-----Original Message-----
From: Int-area [mailto:int-area-boun...@ietf.org] On Behalf Of
Templin (US), Fred L
Sent: Thursday, March 24, 2022 9:45 AM
To: Tom Herbert <t...@herbertland.com>
Cc: int-area <int-area@ietf.org>; Eggert, Lars <l...@netapp.com>;
l...@eggert.org
Subject: Re: [Int-area] IP Parcels improves performance for end
systems
Hi Tom - responses below:
-----Original Message-----
From: Tom Herbert [mailto:t...@herbertland.com]
Sent: Thursday, March 24, 2022 9:09 AM
To: Templin (US), Fred L <fred.l.temp...@boeing.com>
Cc: Eggert, Lars <l...@netapp.com>; int-area <int-area@ietf.org>;
l...@eggert.org
Subject: Re: [Int-area] IP Parcels improves performance for end
systems
On Thu, Mar 24, 2022 at 7:27 AM Templin (US), Fred L
<fred.l.temp...@boeing.com> wrote:
Tom - see below:
-----Original Message-----
From: Tom Herbert [mailto:t...@herbertland.com]
Sent: Thursday, March 24, 2022 6:22 AM
To: Templin (US), Fred L <fred.l.temp...@boeing.com>
Cc: Eggert, Lars <l...@netapp.com>; int-area
<int-area@ietf.org>; l...@eggert.org
Subject: Re: [Int-area] IP Parcels improves performance for end
systems
On Wed, Mar 23, 2022 at 10:47 AM Templin (US), Fred L
<fred.l.temp...@boeing.com> wrote:
Tom, looks like you have switched over to HTML which can be a real
conversation-killer.
But, to some points you raised that require a response:
You can't turn it off UDP checksums for IPv6 (except for narrow case of
encapsulation).
That sounds like a good reason to continue to use IPv4 - at
least as far as end system
addressing is concerned - right?
Not at all. All NICs today provide checksum offload and so it's
basically zero cost to perform the UDP checksum. The fact that
we don't have to do extra checks on the UDPv6 checksum field to
see if it's zero actually is a performance improvement over UDPv4.
(btw, I will present implementation of the Internet checksum at
TSVGWG Friday, this will include discussion of checksum offloads).
Actually, my assertion wasn't good to begin with because for IPv6
even if UDP checksums are turned off the OMNI encapsulation layer
includes a checksum that ensures the integrity of the IPv6 header.
UDP checksums off for IPv6 when OMNI encapsulation is used is perfectly fine.
I assume you are referring to RFC6935 and RFC6936 that allow the
UDPv6 to be zero for tunneling with a very constrained set of conditions.
If it's a standard per packet Internet checksum then a lot of HW could do it.
If it's something like CRC32 then probably not.
The integrity check is covered in RFC5327, and I honestly
haven't had a chance to
look at that myself yet.
LTP is a nice experiment, but I'm more interested as to the interaction between
IP parcels and TCP or QUIC.
Please be aware that while LTP may seem obscure at the moment
that may be changing now
that the core DTN standards have been published.
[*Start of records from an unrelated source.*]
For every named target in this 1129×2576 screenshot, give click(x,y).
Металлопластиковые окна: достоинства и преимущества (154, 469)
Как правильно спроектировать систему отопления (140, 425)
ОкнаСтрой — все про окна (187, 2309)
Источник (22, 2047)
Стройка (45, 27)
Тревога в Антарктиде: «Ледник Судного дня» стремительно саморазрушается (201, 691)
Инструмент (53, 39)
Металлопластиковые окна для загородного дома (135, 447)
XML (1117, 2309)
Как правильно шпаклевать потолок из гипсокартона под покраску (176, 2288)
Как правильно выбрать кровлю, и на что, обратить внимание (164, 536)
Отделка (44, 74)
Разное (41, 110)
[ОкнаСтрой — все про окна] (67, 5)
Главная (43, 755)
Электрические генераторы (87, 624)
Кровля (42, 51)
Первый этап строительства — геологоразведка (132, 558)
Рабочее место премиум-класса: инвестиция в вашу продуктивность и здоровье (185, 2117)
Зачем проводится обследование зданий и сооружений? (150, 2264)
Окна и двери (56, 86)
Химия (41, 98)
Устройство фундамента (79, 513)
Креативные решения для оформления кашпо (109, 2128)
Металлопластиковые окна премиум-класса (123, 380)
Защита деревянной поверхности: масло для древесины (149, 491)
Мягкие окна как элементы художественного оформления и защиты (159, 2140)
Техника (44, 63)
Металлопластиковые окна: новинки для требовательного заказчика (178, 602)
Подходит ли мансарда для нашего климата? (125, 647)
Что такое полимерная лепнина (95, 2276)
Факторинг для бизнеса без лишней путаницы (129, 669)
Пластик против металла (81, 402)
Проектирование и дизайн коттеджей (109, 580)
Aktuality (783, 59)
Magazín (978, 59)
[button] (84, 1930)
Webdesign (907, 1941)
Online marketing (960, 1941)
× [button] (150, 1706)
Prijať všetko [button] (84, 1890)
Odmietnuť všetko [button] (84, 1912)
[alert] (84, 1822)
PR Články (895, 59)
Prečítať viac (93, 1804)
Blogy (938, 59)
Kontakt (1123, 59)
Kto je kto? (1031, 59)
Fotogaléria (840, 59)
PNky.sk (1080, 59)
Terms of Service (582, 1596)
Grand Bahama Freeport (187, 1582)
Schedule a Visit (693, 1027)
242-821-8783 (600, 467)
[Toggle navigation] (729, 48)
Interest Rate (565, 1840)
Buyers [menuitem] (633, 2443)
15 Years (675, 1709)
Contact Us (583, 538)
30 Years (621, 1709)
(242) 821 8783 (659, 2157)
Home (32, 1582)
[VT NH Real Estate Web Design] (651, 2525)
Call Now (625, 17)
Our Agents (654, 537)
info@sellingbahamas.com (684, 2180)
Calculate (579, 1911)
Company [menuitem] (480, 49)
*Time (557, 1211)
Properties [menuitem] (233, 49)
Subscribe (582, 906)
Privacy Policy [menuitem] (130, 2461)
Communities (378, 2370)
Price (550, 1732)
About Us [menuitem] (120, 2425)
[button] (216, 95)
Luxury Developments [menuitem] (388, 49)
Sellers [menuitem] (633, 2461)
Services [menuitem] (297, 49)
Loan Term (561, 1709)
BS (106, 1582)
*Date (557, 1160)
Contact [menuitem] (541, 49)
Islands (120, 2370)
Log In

As DTN use
becomes more widespread I
think we can see LTP also come into wider adoption.
My assumption is that IP parcels is intended to be a general
solution of all protocols. Maybe in the next draft you could
discuss the details of TCP in IP parcels including how to
offload the TCP checksum.
I could certainly add that. For TCP, each of the concatenated
segments would include its own TCP header with checksum field
included. Any hardware that knows the structure of an IP Parcel
can then simply do the TCP checksum offload function for each segment.
To be honest, the odds of ever getting support in NIC hardware for
IP parcels are extremely slim. Hardware vendors are driven by
economics, so the only way they would do that would be to
demonstrate widespread deployment of the protocol. But even then,
with all the legacy hardware in deployment it will take many years
before there's any appreciable traction. IMO, the better approach
is to figure out how to leverage the existing hardware features for use with IP
parcels.
There will be two kinds of links that will need to be "Parcel-capable":
1) Edge network (physical) links that natively forward large
parcels, and
2) OMNI (virtual) links that forward parcels using encapsulation
and fragmentation.
The category 1) links are not yet in existence, but once parcels
start to enter the mainstream innovation will drive the creation of
new kinds of data links (1TB Ethernet?) that will be rolled out as
new hardware. And that new hardware can be made to understand the
structure of parcels from the beginning. The category 2) links
might take a large parcel from the upper layers on the local node
(or one that has been forwarded by a parcel-capable link) and break
it down into smaller sub-parcels then apply IP fragmentation to
each sub-parcel and send the fragments to an OMNI link egress node.
You know better than me how checksum offload could be applied in an environment
like that.
There was quite a bit of work and discussion on this in Linux.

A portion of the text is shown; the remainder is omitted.